Chromium impurities engineered in diamond dramatically advance the state of the art of photostable single-photon emission, paving the way for their deployment in emerging fields.

18 February 2011

Igor Aharonovich, Stefania Castelletto and Steven Prawer

True single-photon emitters that operate at room temperature are essential components of the interdisciplinary field of quantum-information processing (QIP).¹ In the schemes proposed to implement QIP, photons are employed for information transfer, which in turn highlights the need for new sources of quantum light that meet the criteria of emerging technologies. Triggered single-photon emitters can be generated from trapped ions or atoms, quantum dots, or single molecules. However, unprecedentedly photostable single-photon emission can be achieved from color centers in diamond, a unique material that can host a variety of impurities in its crystal lattice.² Some are characterized by radiative decay leading to photoluminescence, allowing single-photon extraction with high brightness. Room-temperature operation and optical single-spin readout of such single emitters³ has prompted suboptical imaging resolution,^4,5 which could contribute favorably to advances in nano-imaging and major nanofabrication approaches.

Diamond-based single-photon emitters have been known for more than a decade. Mainstream devices include the famous nitrogen vacancy, nickel-related centers, a silicon vacancy, and carbon-related emitters. We discovered and engineered novel color centers based on chromium (Cr) impurities.⁶ We created the emitters in both single-crystal⁷ and nanodiamonds (NDs),⁸ thus providing controllable methods to explore their fundamental physical structure and tailor photophysical properties to specific applications.
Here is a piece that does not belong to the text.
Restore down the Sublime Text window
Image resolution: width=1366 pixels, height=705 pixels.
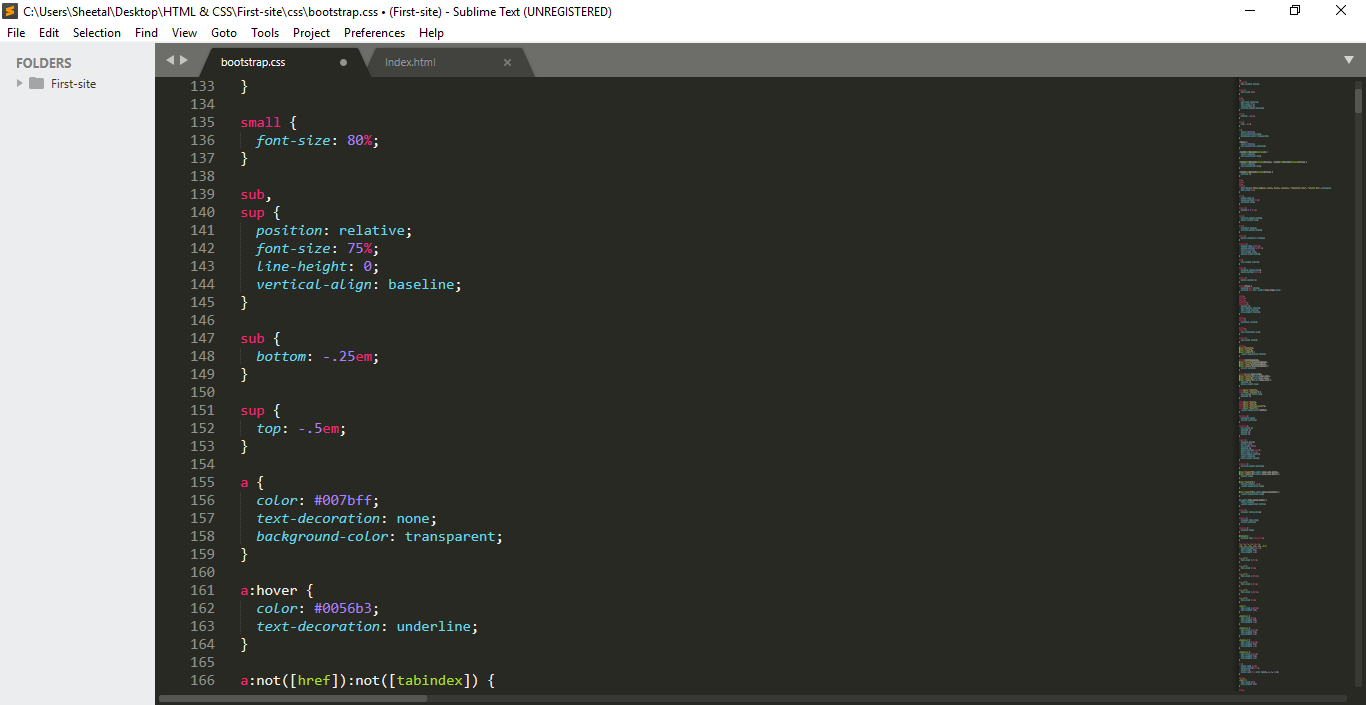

The Cr centers in NDs are fabricated by growing crystals on a sapphire substrate using a microwave-assisted chemical-vapor-deposition method.⁹ The Cr-related centers are generated through diffusion of Cr into the crystals from the sapphire substrate during growth. The Cr emitters can be divided into two categories, including one where the emitter exhibits two-level-system behavior⁶ and one where they typically possess a three-level system and exhibit bunching in their photon statistics (which is attributed to the existence of a metastable state). The emission is typically in the region of ∼750nm. Two-level emitters have a spectral width of ∼11nm, while three-level emitters exhibit a narrower spectral width of 4nm. One of the most remarkable properties of Cr emitters is their extreme brightness, with emission at saturation approaching 3×10⁶counts/s.
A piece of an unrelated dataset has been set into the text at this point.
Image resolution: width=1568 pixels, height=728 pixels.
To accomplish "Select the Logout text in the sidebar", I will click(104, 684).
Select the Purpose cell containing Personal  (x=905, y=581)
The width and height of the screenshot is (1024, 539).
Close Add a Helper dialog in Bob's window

Figure 1 shows the emission spectra of various color centers in diamond and a scanning-electron-microscopy image of NDs. In our work, we considered two second-order correlation functions, g⁽²⁾(τ), of Cr emitters embedded in NDs, measured at different laser-excitation powers (see Figure 2). Lack of correlation counts at zero delay time is a signature of single-photon emission. For the two-level system, the function exhibits a simple exponential behavior for timescales equivalent to the fluorescence decay rate of the excited state, with an exponential asymptotic value of unity. The three-level system, on the other hand, contains two exponential components, each with a characteristic time constant. Depending on the transition rates from the excited to the shelving state and from the shelving back to the ground state, g⁽²⁾(τ) can increase beyond unity for times longer than the radiative lifetime, before going to the asymptote.

Figure 1. (left) Typical photoluminescence spectra in arbitrary (arb.) units from known color centers in diamond (black nitrogen vacancy, red silicon vacancy, and blue nickel centers) and chromium (Cr) centers (purple and green). The Cr centers' emission is in the region between 740 and 770nm. (right) Scanning-electron-microscopy image of diamond nanocrystals grown by chemical-vapor deposition.

Figure 2. Typical g⁽²⁾(τ)correlation-function measurements with a Hanbury-Brown and Twiss interferometer in nanodiamonds for different emitters with wavelengths of 740–770nm. (a) Two- and (b) three-level-system emitters. The correlation functions have been displaced for clarity. P_sat: Saturation power.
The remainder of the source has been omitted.